DXY. Fed to raise rates to 9%

The dollar's correction due to the growth of risk appetite is unlikely to last for a long time, as today the mood in the investor environment is dejected, and the US currency index turned up from weekly lows.

The index rose above 112.00 on Wednesday amid expectations that the Federal Reserve will continue to implement its aggressive plans to tighten measures to reduce inflation. Minneapolis Fed President Neel Kashkari's latest commentary suggests that interest rates may need to be raised above 4.75% if core inflation continues to pick up.

The dollar also continues to prevail as a safe haven currency amid deteriorating global growth prospects. Earlier this week, it came under pressure, including amid solid earnings reports and a sharp turn in UK fiscal policy. The US currency remains stable against the euro and the pound, while a new high has been updated against the yen. The Japanese currency will fall to 32-year lows, despite the possibility of intervention from Japan.

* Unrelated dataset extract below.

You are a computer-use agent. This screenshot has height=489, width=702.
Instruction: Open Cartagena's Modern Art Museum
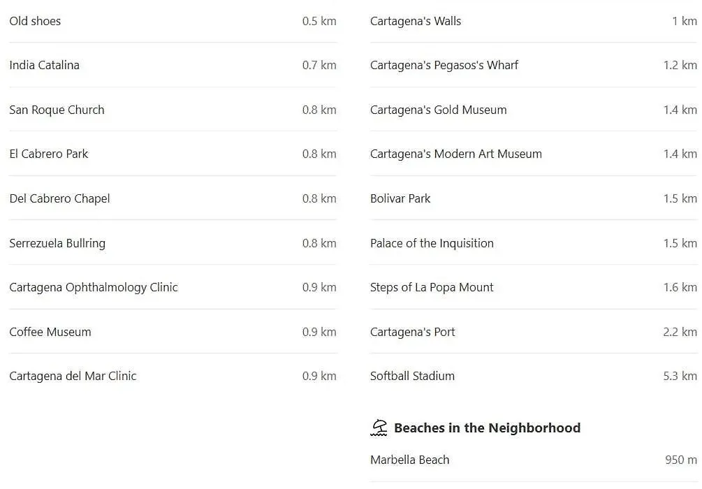point(533,154)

However, today the Japanese central bank once again made it clear that it is not worth waiting for monetary support. According to Bank of Japan Governor Haruhiko Kuroda, monetary policy is not directed directly at Forex.

"It is advisable to maintain easing to support the economic recovery, as the uncertainty around the Japanese economy is extremely high," the official said.

At the same time, he made it clear that intervention against "excessive weakening of the yen was very appropriate."

As for other world currencies, the dollar weakened against the New Zealand and Australian counterparts. It is expected that the central banks of their countries will keep pace with the cycle of tightening the Federal Reserve's policy.

The Fed's attitude

Forecasts regarding the threshold of the US central bank rate hike vary. The increase, according to available estimates, can reach up to 5%, but this is not the limit. Judging by the new information that has appeared on the web, the rate hike may reach up to 9%, it all depends on how the inflation card will fall.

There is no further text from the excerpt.